Surrey’s bitterly contested city budget 2021 was approved on a predictable five-to-four vote on Monday night with the Safe Surrey Coalition majority pushing it through.
“It’s a budget for the times, it’s a budget that will go down in history in Surrey, of the way to come out of a pandemic or any disaster.”
Each council member discharged their minds on the matter, some with biting comments for their council rivals.
While Safe Surrey Coalition says the budget holds the line with a general property tax increase of 2.9 per cent for the third year in a row, the minority on council argue that Surrey residents’ tax bill will be much more than that, with some paying 12 to 15 per cent more in 2021.
A particular bone of contention for many critical of the budget is a 200 per cent increase in the capital parcel tax increase, which sat at $100 per parcel but is now increasing to $300. The intent of this tax is to pay for 16 community projects, among them a city centre sports complex and various park improvements.
Councillor Allison Patton said she supports the budget “whole-heartedly and fully.
“I think that we’ve managed extremely well in these very difficult times,” she added.
“We have been a beacon of light in difficult times and that’s what leaders do,” Patton said. “These times challenge us all and we have to decide who are we today – are we positive, are we people who are energized, or are we going to be negative and focus on what’s wrong all the time. I suggest and encourage us all to think more positively, what is going right, because there is a lot to be thankful for.
“We really must plan for the future as opposed to succumb to the fears of today,” she said.
Councillor Brenda Locke said she doesn’t support the parcel tax. “I think this does not meet what the Community Charter intended it to be,” she said, noting that there is an appeals process available to the public.

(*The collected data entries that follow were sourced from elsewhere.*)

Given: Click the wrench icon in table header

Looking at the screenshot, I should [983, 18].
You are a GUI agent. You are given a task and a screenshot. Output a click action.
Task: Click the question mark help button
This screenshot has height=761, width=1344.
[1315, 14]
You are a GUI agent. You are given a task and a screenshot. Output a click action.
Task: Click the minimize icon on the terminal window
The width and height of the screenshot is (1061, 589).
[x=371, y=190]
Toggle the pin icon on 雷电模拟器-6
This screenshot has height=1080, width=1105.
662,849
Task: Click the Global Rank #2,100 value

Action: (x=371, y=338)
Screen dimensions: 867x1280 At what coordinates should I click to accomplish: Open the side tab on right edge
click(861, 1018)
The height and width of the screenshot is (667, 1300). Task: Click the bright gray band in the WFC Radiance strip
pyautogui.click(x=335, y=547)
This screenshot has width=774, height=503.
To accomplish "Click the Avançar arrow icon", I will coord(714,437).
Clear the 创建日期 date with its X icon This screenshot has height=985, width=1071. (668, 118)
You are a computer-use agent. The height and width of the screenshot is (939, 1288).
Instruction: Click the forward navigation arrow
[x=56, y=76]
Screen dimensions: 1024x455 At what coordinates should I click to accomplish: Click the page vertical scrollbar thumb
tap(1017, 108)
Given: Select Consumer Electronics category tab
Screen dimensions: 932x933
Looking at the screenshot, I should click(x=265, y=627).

Councillor Linda Annis didn’t support the budget either, “particularly with the news today when we hear we’re going to be going into a further lockdown.
“It means more people will be losing their jobs, yet we’re heaping on massive property taxes and I’m very, very concerned about that. I’m concerned about people losing their homes and their businesses because they’re paying more taxes, it’s just one more thing for them to worry about,” Annis said. “I’m also really concerned about the city going into debt, $130 million in borrowing plus $7 million for operating costs. We all need to be tightening our belts right now.”
Councillor Steven Pettigrew echoed that. “Who are we taxing? We are taxing the people that can least afford it,” he said. “This is just a real hardship upon them.”
Council approved 31 bylaws related to the budget. Councillor Jack Hundial said that “now is not the time to be taking on significant debt.”
Councillor Laurie Guerra, however, argued that “now is the time to borrow money at the lowest rates I’ve ever seen to fund much-needed infrastructure projects in one of the fastest growing cities in Canada. Surrey remains at the bottom one-third of the municipalities in the Metro Vancouver Region in terms of residential taxes paid.”
“I too am a taxpayer,” she said. “I don’t take this decision lightly.
“For me, it’s worth it.”
Councillor Mandeep Nagra called it the “best budget the city has seen so far in our term” and Councillor Doug Elford said the budget “delivers much-needed infrastructure now, while serving the needs of the future of the people of Surrey. Now is not the time to slow things down.”
Meantime, prior to Monday’s council meeting Locke and Hundial, both of the Surrey Connect Slate, stepped down from the Parcel Tax Review Committee in protest against the 200 per cent increase.
“It is unfair and punitive during this time of financial insecurity,” Locke said. “It hurts everyone, especially those who can least afford it – seniors, single parents and families in modest housing will feel the brunt of this tax.”
The Surrey Connect councillors say that with the addition of this levy the tax increase on an average single family house will be 11.25 per cent and for an average townhouse, 14 per cent.
Hundial said these increases are designed to “shore up” funding for replacing the Surrey RCMP with the Surrey Police Service, “for which a final cost is yet to be determined and the majority of Surreyites still do not want.
“These are unprecedented times and there is only one taxpayer to support spending for all levels of government,” Hundial said.
A group identifying itself as “angry women taxpayers” delivered 200 parcel tacks to city hall on Monday afternoon, in a gesture of protest against the parcel tax.
Protest organizer Annie Kaps noted that a resident living in a studio apartment with a murphy bed, and a small business owner, will under the levy pay the same $200 parcel tax increase as an owner of a “mega-house” with multiple families or a large business, such as Costco on King George Boulevard for example.